Nous reprenons donc l’illustration du coupage entre fils adjacents, pour corriger les valeurs numériques fournies précédemment et compléter les mesures par analyseur de réseau par une mesure temporelle par oscilloscope. Dans cette démonstration, un générateur de signal carré à 8 MHz polarise un fil de 21 cm relié à la masse par une résistance de 50 Ω, tandis qu’un second fil parallèle de la même longueur relie l’entrée d’un oscilloscope radiofréquence (impédance 50 Ω) à la masse via une résistance de 50 Ω, les deux fils étant parallèles et séparés de quelques millimètres.
En haut de ce graphique, le signal émis en bleu, et le signal induit (couplé) en rouge, dont l’amplitude significative est la source de bits erronés transmis.
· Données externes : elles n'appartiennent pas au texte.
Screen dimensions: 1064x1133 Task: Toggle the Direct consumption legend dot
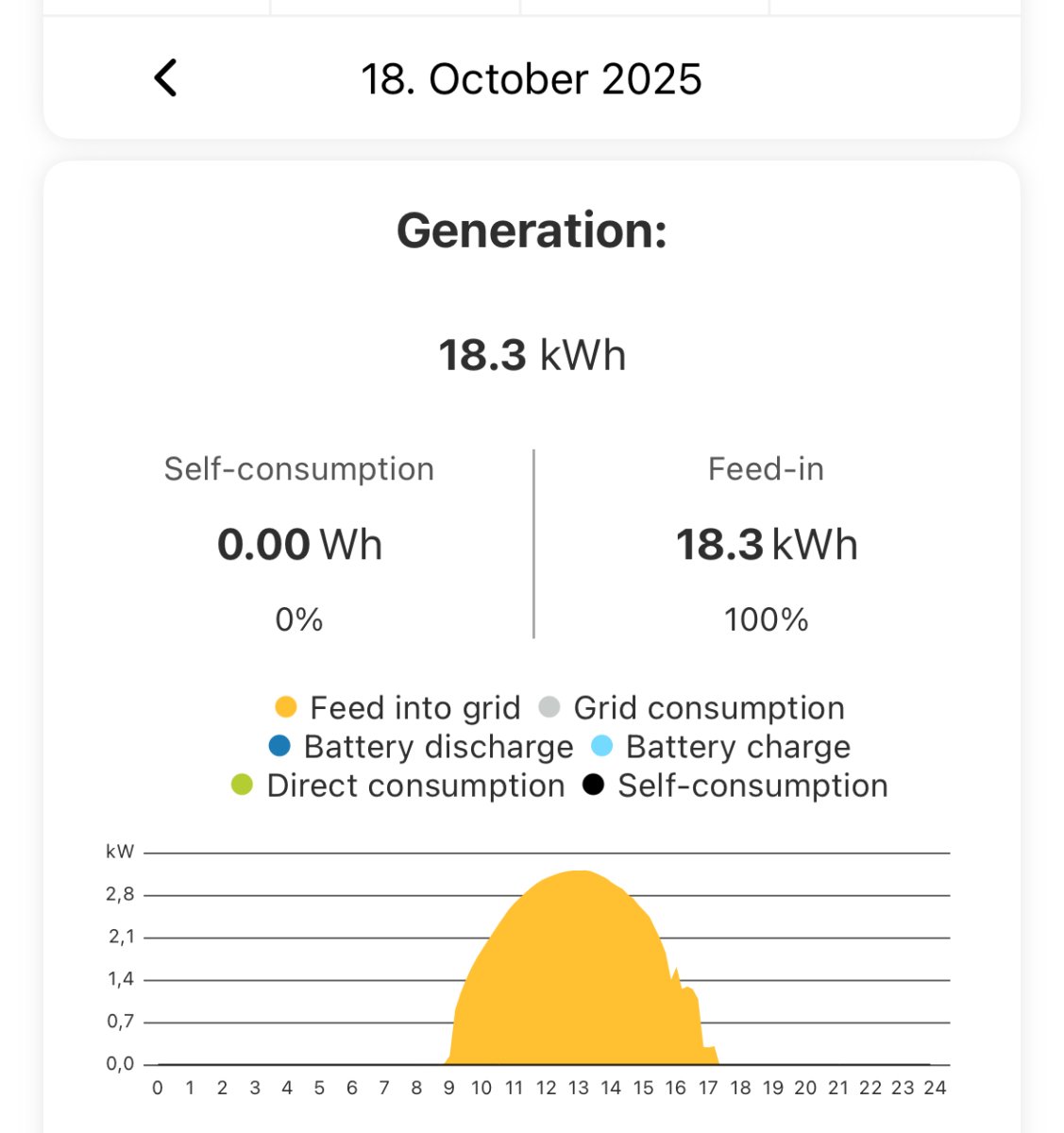(x=242, y=785)
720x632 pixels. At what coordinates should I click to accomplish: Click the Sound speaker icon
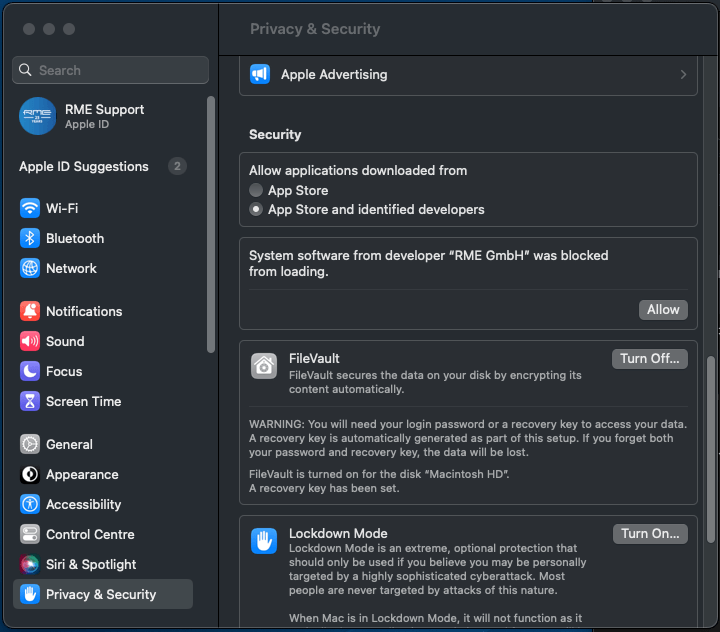pyautogui.click(x=30, y=341)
Au milieu, la transformée de Fourier du signal émis (bleu) et induit (rouge), avec majoritairement les harmoniques impaires dont l’amplitude (et non la puissance comme nous l’avions indiqué) décroît comme le numéro de l’harmonique (série de Fourier du créneau). En bas, le ratio de l’amplitude du signal induit au signal émis (Vo/Vi), converti en décibels par 20log10(·) pour tenir compte du carré reliant amplitude et puissance.
Dans le tableau de l’article précédent, il fallait donc lire, en convertissant dB en échelle linéaire de ratio de tensions par 10 dB/20 :
08 MHz : -24,9 dB=0,06
12 MHz : -21,7 dB=0,08
24 MHz : -16,4 dB=0,15
48 MHz : -12,1 dB=0,25
en bien meilleur accord avec les observations dans le domaine temporel ci-dessus que celles déduites auparavant des mesures dans le domaine spectral.